Chercheur de premier plan au niveau mondial dans le domaine de l'optimisation convexe depuis plus de 40 ans, le professeur Yurii Nesterov a obtenu ses premiers résultats importants dans le domaine des méthodes de gradient accéléré (Fast Gradient Methods, FGM). Une avancée qui prend de l'ampleur aujourd'hui et trouve un nombre croissant d'applications dans l'apprentissage automatique et l'intelligence artificielle. It's a new week vous invite à lever le voile sur ce domaine méconnu en compagnie du chercheur.

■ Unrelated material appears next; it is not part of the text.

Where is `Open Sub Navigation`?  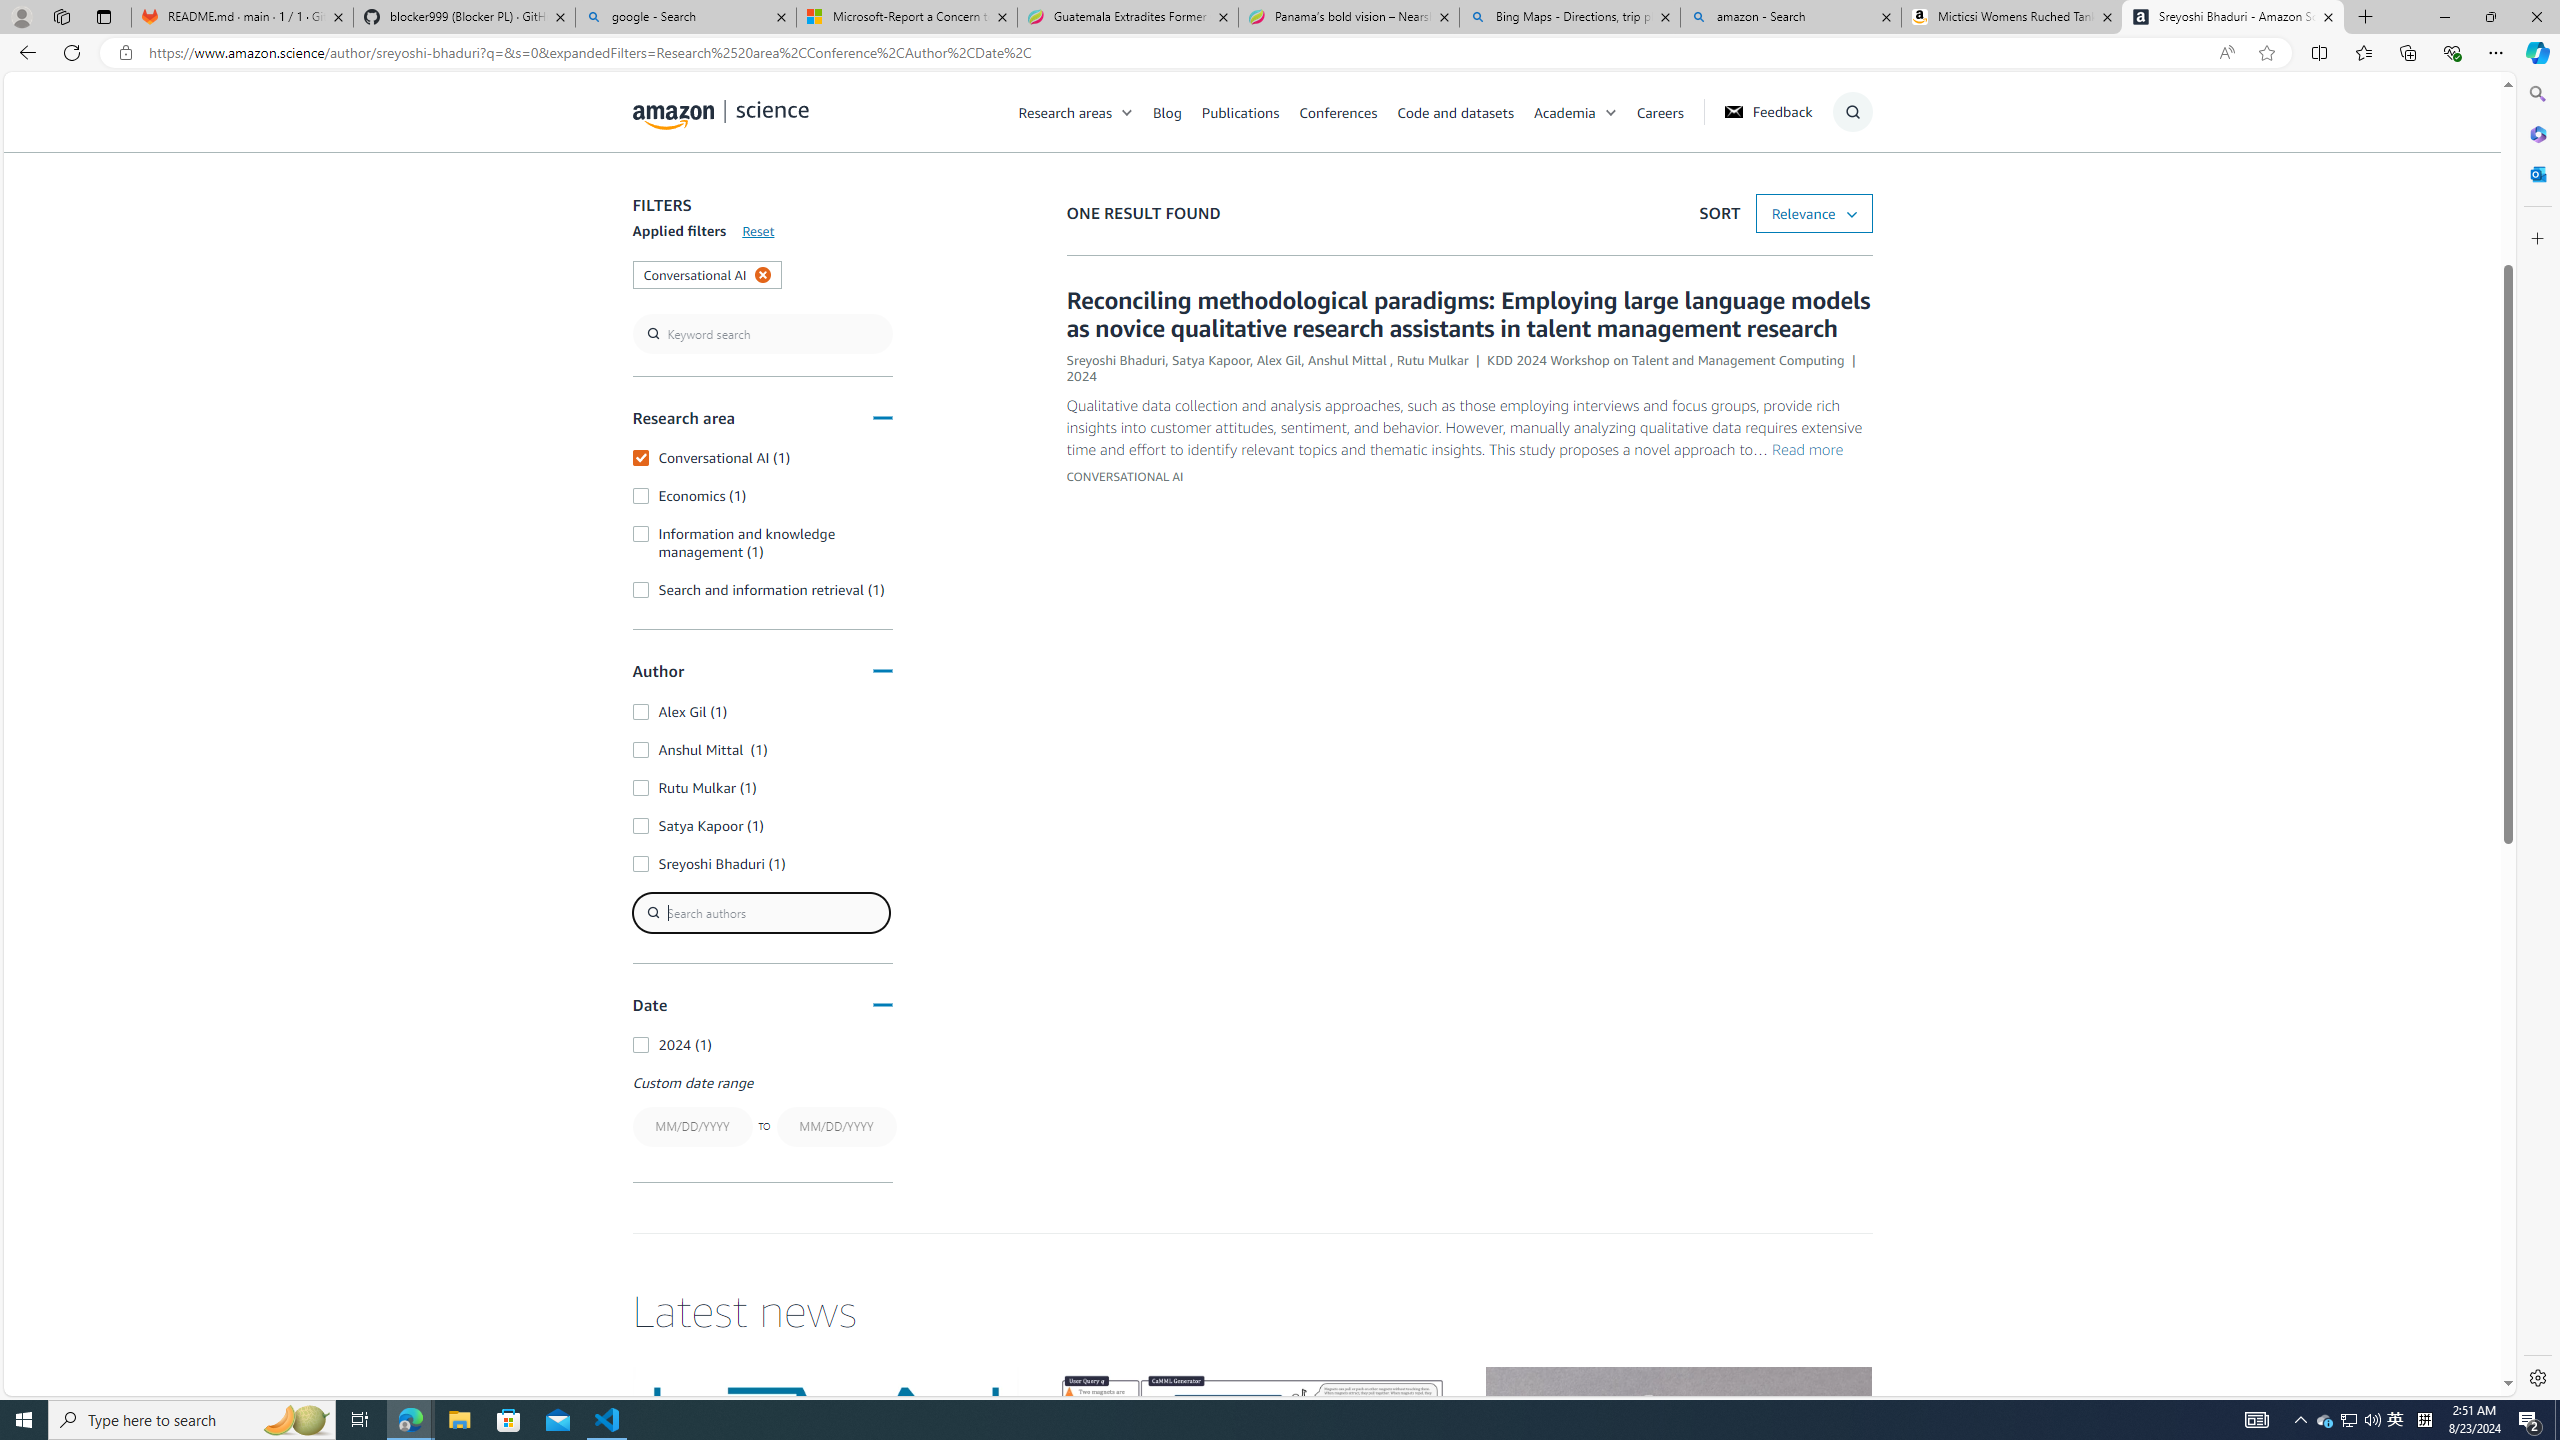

Quelle a été votre impression à l’annonce de ce prix ?J’étais plutôt surpris ! Ce prix a été décerné pour la première fois en 2022 et habituellement, dans une telle situation, la liste des candidat·es est généralement très longue et compte aussi des personnalités hors norme. C'est donc un grand honneur pour moi de recevoir cette reconnaissance, conjointement avec mon vieil ami et co-auteur des travaux récompensés, Arkadi Nemirovski.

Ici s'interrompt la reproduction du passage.